▸ Page
*** boys historical clothing essays









Boys Historical Clothing Essays

children's fashions
Figure 1.--This boy in ringlet curls and huge lace collar hold his little brother in a turn of the century photograph.

We have tried to encapsulate some of the basic historical tends in boys clothing and the significance of those trends. The various subject pages go into great detail, but somes times it is difficult to see overall tends when looking at specific styles or time periods. I would be very interested in your reaction to this series of essays and would invite you to contribute further essays addressing aspects of boys' clothing not yet addressed.

Boyhood

Any website dealing with boys' clothing should include an assessment of boyhood. Of course Mark Twain's Tom Sawyer is almost certainly the best depiction of boyhood. It is Booth Tarkington's brief description of boyhood in his Penrod books that perhaps sums it up best.

Childhood

Children's fashion in part are utilitarian, but they also reflect the concept parents, usually mothers, had of childhood and this can be followed overtime by assessing developing trends in fashions. The modern concept of childhood is very different than the way children were viewed in the 18th century. It was in the Victorian age that modern concepts of childhood and family began to be formed.

Decline

One HBC visitor asks, "What has happened to little boys' formal wear in recent years? Everything that I see in stores is atrocious!"

Gender

Clothing and hair style are strongly associated with gender. There are also strong gender conventions associated with colors and names. These gender conventions vary over time. At times they have been so rigid that those individuals who dared stepped over the line separating the genders might forfeit their lives. It was after all for wearing men's clothing that Joan of Arc was burned at the stake. The great horror historically was women dressing as men. This was the reason the graet icon of French patriotism, St. Joan, was buened at the stake by the dastardly English. In the 19th century the great obsession was women daring to dress as men. Thus while little boys commonly wore dresses, it was unheard of for women to wear pants. Even the valliant frontiers women in America wore dresses. This changed in the 20th century when girls and women began wearing male clothing and the great concern became that boys should never wear effeminate clothing.

[Element and text location data]
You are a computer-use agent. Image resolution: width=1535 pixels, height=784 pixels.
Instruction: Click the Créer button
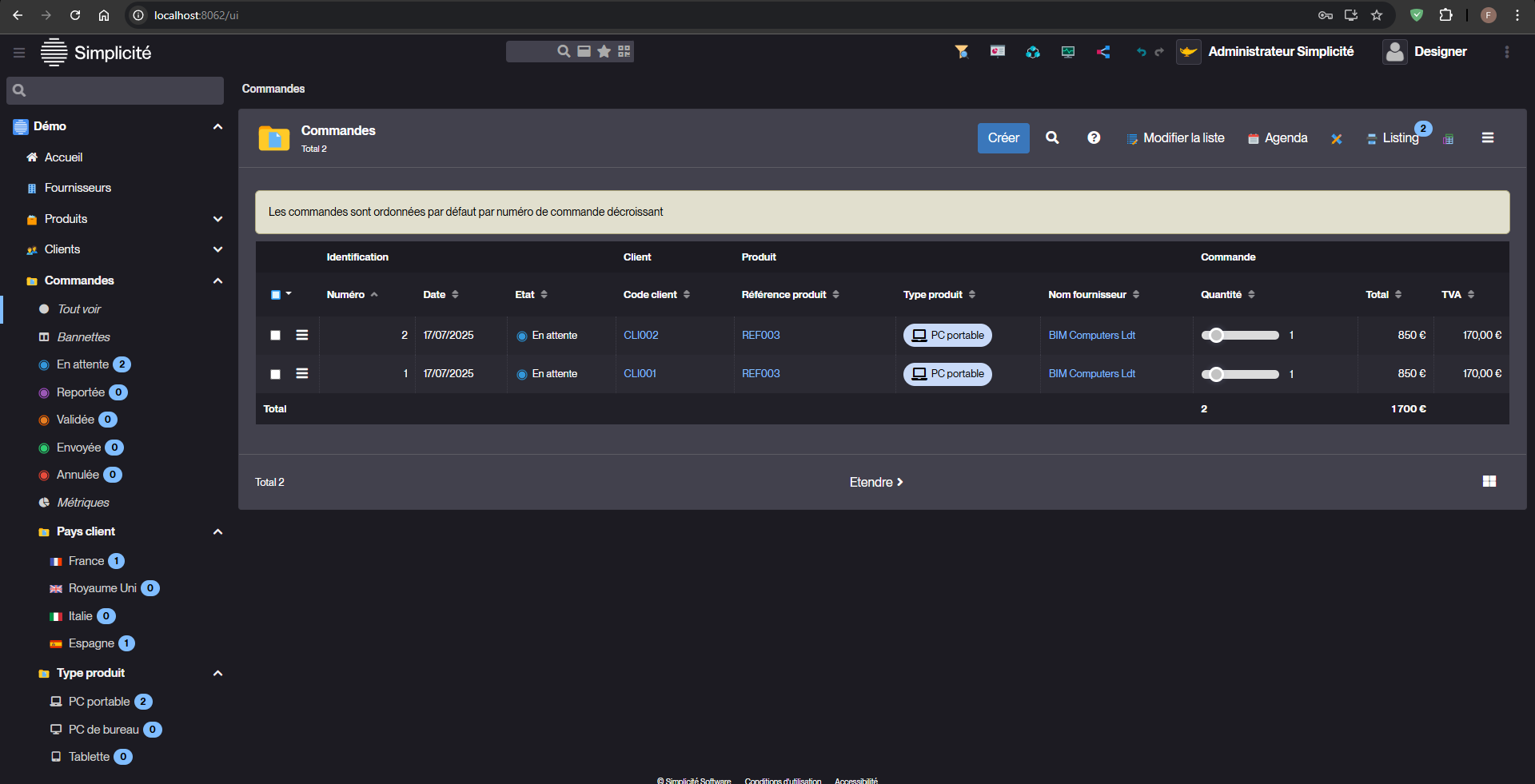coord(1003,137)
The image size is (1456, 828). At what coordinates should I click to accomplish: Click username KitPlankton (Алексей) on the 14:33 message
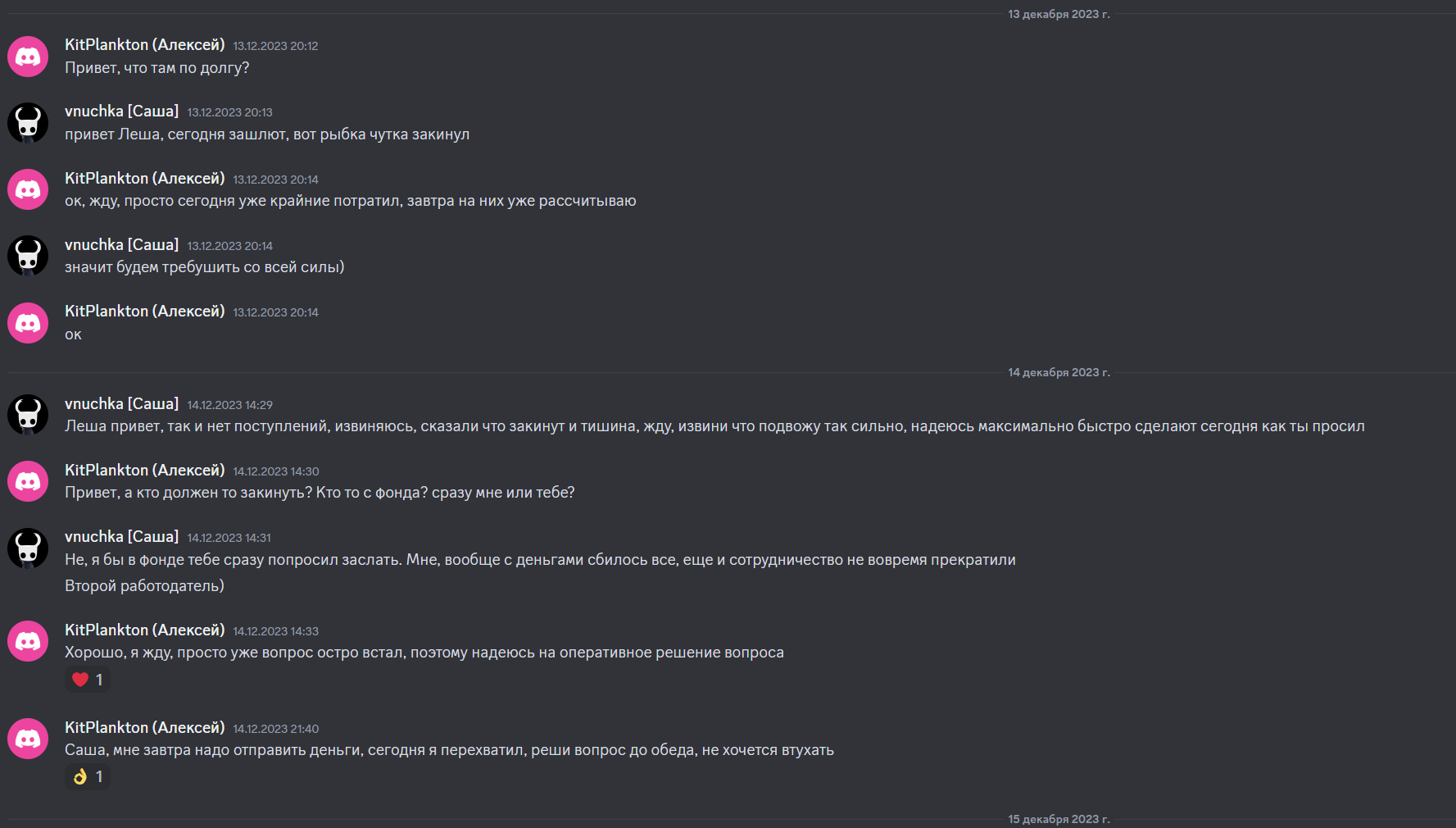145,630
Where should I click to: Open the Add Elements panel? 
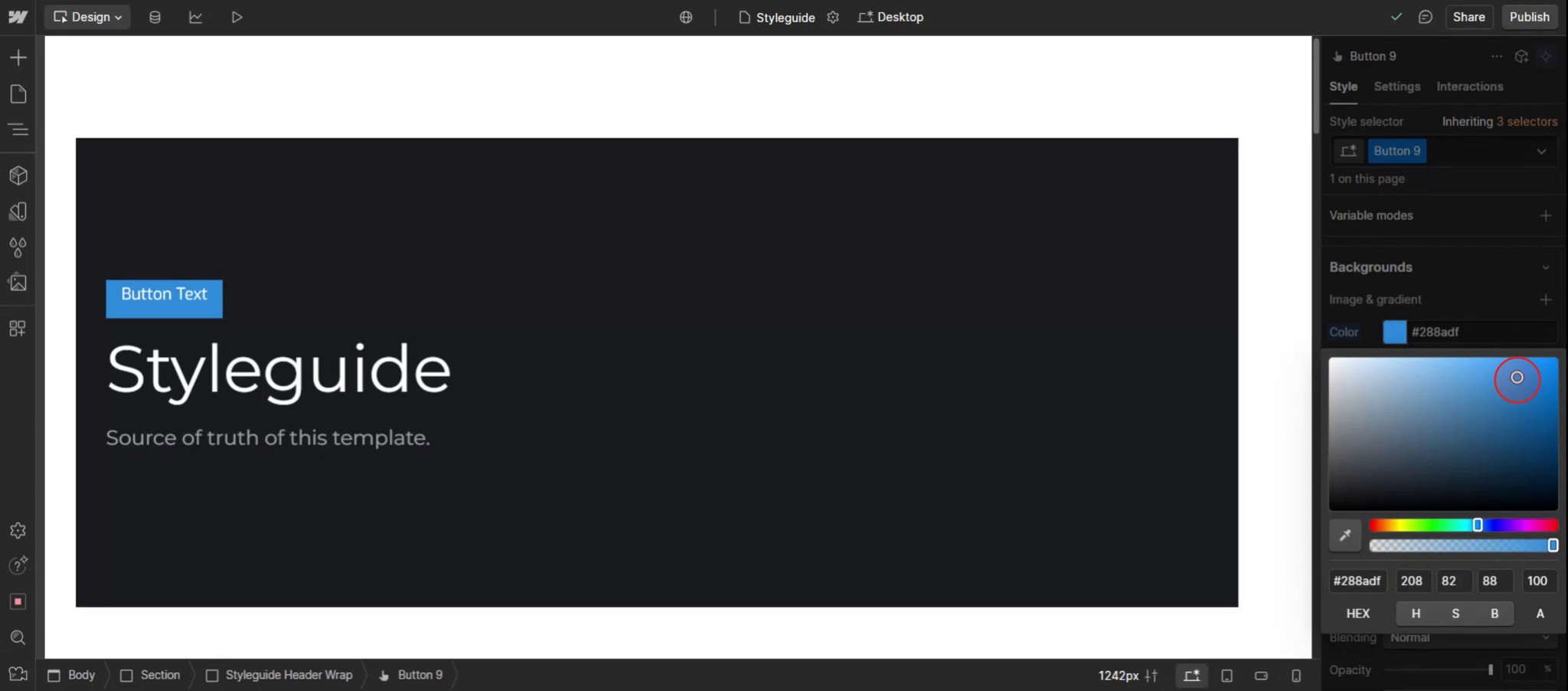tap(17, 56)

▸ To-do list
• A. Answer these questions from the boys' clothing essays page:
(i) Whose Penrod books perhaps sum up boyhood best?
(ii) In which age did modern ideas of childhood and family begin to form?
(iii) What was Joan of Arc wearing that got her burned at the stake?
• B. Copy everything in the boys' clothing essays page from "We have tried" down to "not yet addressed.".
• C. Carry the boys' clothing essays page on from its final sentence.

▸ Answers for the tasks
• A.
(i) Booth Tarkington's
(ii) The Victorian age
(iii) Men's clothing

• B.
We have tried to encapsulate some of the basic historical tends in boys clothing and the significance of those trends. The various subject pages go into great detail, but somes times it is difficult to see overall tends when looking at specific styles or time periods. I would be very interested in your reaction to this series of essays and would invite you to contribute further essays addressing aspects of boys' clothing not yet addressed.

• C.
Homognization

There were once significant differences between the clothes worn by boys in many different countries, especially the larger more populace countrirs. While their were similarities in the 19th century and early 20th century, the differences could be striking. Since the 1960s, however, there has been a significant homominizxation of boys fashions around the world. The inintial impetus for this was the popularity of American fashions from "T"-shirts to blue jeans. A subsequent trend was the Europeanization of fashion--creating a nearly indistinguishable pan-European fashion for boys. The clothes boys wear are today virtually indistinguisable among European countries.

Image

Since time imemorial, clothing has sent messages about one's status and position in society. Parents have sought ti ensure that chidren are dresses so as to reflect well on the family. In the later part of the 20th Century, children for the first time have largely gained control over their wardrobe. The image they want and the messages to be sent are a departure from centuries of tradition.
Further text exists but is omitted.